Guys read what he wrote:

I placed it on the arbor and began tightening the nut. It was rough going

He's essentially pressed the blade onto the arbor using the nut.

If it went on rough, it's going to come off even more rough. Screw drivers are not going to do the job, large pry bars are in order, and the blade is likely to suffer in the process.

As others have stated pry one side, roll it 180 degrees and pry that side, work it back and forth, it's going to take awhile.

Lesson learned, "if it don't fit force it" isn't always the best approach.


----------



## Steve Neul (Sep 2, 2011)

If you have the nut off you might put a clamp on the blade and from a distance briefly turn the saw on. If it spins on the arbor it should loosen it.


----------



## hwebb99 (Nov 27, 2012)

Steve Neul said:


> If you have the nut off you might put a clamp on the blade and from a distance briefly turn the saw on. If it spins on the arbor it should loosen it.


 Wouldn't that wear a permanent groove on the arbor?


----------



## woodnthings (Jan 24, 2009)

*I asked if the blade would spin*



woodnthings said:


> I want to know if it is loose enough to spin on the arbor?
> Does it still wobble or is it locked in place? If you work the screw drivers around at 90 degrees intervals, prying out as you go, it should come off....it went on didn't it. The arbor hasn't increased in diameter.
> A bit baffling I'd say.


Before I powered it up with the blade clamped, it would be easy to tell if the blade is jammed on the arbor by manually turning it while holding the belt.

I suggested screw drivers first because there may be very little room for a large pry bar. A pickle bar for removing ball joints and tie rod ends would be great, but I doubt there is enough room.

If you crank the blade to full height, you can whack the blade with a dead blow hammer and rotate it as you go. It will come off eventually using this method.


----------



## shoot summ (Feb 21, 2014)

woodnthings said:


> Before I powered it up with the blade clamped, it would be easy to tell if the blade is jammed on the arbor by manually turning it while holding the belt.
> 
> I suggested screw drivers first because there may be very little room for a large pry bar. A pickle bar for removing ball joints and tie rod ends would be great, but I doubt there is enough room.
> 
> If you crank the blade to full height, you can whack the blade with a dead blow hammer and rotate it as you go. It will come off eventually using this method.


BFH is actually a great idea.

I'm not a fan of the clamp it and turn it on method, I see where it would likely break it free, but I also see a LOT of opportunity to damage or injure. I would maybe do it in a pinch, but I wouldn't recommend that someone else do it.


----------



## Steve Neul (Sep 2, 2011)

hwebb99 said:


> Wouldn't that wear a permanent groove on the arbor?

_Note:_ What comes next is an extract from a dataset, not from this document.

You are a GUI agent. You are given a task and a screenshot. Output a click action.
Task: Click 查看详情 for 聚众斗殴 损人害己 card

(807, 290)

It would be more likely to wear the blade. If done briefly it should only wear enough to get the blade off.


----------



## Nikko (Dec 9, 2015)

The blade does spin freely.

The is the result of a newbie doing what seemed reasonable at the time: I read the manual, read and watched a bunch of "how to guides" on how to change blades (and I do mean a bunch--must have spent over an hour doing so). No mention of having to worry: just put on the blade and tighten. Funnily enough, I didn't start running into sites mentioning Freud blades being a bit close and needing a bit of widening until I started searching for "blade stuck on arbor". Sigh. 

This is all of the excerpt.